The model is similar to a sequence-to-sequence model in that it models the conditional probability of an output sequence given the input sequence. Once conditional probabilities have been learned, the model uses the trained parameters to select the output sequence with the highest probability.Note that this is non-trivial (to put it lightly). Given $N$ possible inputs, there are $N!$ different output sequences. As such, the model uses a beam search procedure to find the best possible sequence given a beam size. See below for a discussion of beam search.

As such, the model has a linear computational complexity. This is much better than the exact algorithms for the problems solved here, which typically have much higher complexity (e.g. the TSP has an exact algorithm that runs in O($N^2 2^n$)).

A vanilla seq-to-seq models makes predictions based on the fixed state of the network after receiving all of the input, which restricts the amount of information passing through the model. This has been extended by attention; effectively, we represent the state of the encoder & decoder layers by $(e_i){i \in {1, \ldots, n}}$ and $(d_i){i \in 1, \ldots, m(\mathcal{P})}$. Attention adds an "attention" vector that is calculated as

\begin{align} u_j^i &= v^T \tanh(W_1 e_j + W_2 d_i), &j \in (1, \ldots, n)
a_j^i &= \text{softmax}(u_j^i), &j \in (1, \ldots, n)
d_i' = \sum \limits_{j = 1}^n a_j^i e_j \end{align
}

this can be thought of as a version of $d_i$ that has been scaled to draw attention to the most relevant parts, according to the attention layer. $d_i$ and $d_i'$ are concatenated and used as the hidden states from which predictions are made. Adding attention increases the complexity of the model during inference to $O(n^2)$. Note that in attention, there is a softmax distribution over a fixed size output; to remove this constraint, the authors remove the last step that creates the attention vector, and instead define $p(C_i | C_1, \ldots, C_{i-1}, \mathcal{P})$ as being equal to $\text{softmax}(u^i)$.

Beam search is a heuristic search algorithm that operates on a graph. It is a variant of breadth-first search that builds a tree of all possible sequences based on the current tree using breadth-first search. However, instead of storing all states, as in a traditional breadth-first search, it only stores a predetermined number, $\beta$, of best states at each level (we call $\beta$ the beam width). With infinite beam width, beam search is identical to breadth-first search. Beam search is thus not guaranteed to be optimal (and one can easily find any number of examples where beam search finds a sub-optimal output).

Results

The authors use the same hyperparameters for every model, which indicates that there's a lot of potential to improve performance for specific tasks. They trained the model on 1M training examples. The authors find that they can get close to optimal results on data that the model's been trained on (e.g. when the model has been trained on TSP with 5-20 cities, they get results that have accuracies >98%— more than enough for most applications.
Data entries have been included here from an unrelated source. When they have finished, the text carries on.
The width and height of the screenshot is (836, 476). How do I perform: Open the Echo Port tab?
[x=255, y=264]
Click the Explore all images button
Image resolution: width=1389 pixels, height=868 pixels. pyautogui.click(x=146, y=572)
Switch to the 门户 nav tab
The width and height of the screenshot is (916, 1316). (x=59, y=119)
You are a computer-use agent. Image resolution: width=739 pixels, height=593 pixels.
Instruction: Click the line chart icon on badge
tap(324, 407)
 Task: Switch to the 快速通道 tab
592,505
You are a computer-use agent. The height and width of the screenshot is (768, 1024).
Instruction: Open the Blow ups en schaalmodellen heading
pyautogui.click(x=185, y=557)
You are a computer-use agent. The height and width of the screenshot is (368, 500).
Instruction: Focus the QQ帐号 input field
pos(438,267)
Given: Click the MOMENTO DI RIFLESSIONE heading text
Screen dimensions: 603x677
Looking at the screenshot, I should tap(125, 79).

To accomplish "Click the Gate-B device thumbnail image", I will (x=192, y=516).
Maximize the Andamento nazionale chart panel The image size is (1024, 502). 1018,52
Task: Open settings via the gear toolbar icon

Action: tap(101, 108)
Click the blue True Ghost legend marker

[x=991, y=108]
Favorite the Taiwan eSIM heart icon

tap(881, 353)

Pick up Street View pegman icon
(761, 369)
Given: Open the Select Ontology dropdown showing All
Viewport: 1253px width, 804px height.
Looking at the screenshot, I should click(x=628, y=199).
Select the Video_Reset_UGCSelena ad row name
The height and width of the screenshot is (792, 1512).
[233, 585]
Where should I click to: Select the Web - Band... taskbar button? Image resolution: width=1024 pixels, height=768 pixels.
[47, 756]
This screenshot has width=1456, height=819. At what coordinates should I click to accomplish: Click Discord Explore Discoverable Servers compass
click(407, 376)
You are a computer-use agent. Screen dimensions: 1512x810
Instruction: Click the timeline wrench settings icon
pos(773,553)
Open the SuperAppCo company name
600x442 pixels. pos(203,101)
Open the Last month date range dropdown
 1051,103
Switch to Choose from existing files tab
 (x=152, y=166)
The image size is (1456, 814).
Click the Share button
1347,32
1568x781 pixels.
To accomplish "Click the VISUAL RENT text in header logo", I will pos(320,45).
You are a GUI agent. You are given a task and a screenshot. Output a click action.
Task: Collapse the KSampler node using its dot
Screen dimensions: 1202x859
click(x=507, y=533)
When they extend this to a cycle of length 50, the accuracy decreases, being 30% less accurate than the heuristic models. What's interesting is that the computational complexity for the Pointer Network is at least as good as the heuristic algorithms, and given all of the tooling surrounding deep networks, the model should be extremely easy to put into production.

Conclusions

The results are good enough to put into production, as it shoul dbe possible to use this for real-time predictions. However, I would be interested to see how a reinforcement learning approach can improve the accuracy of the model (which we'll look at in the next paper I read: Neural combinatorial optimization with reinforcement learning).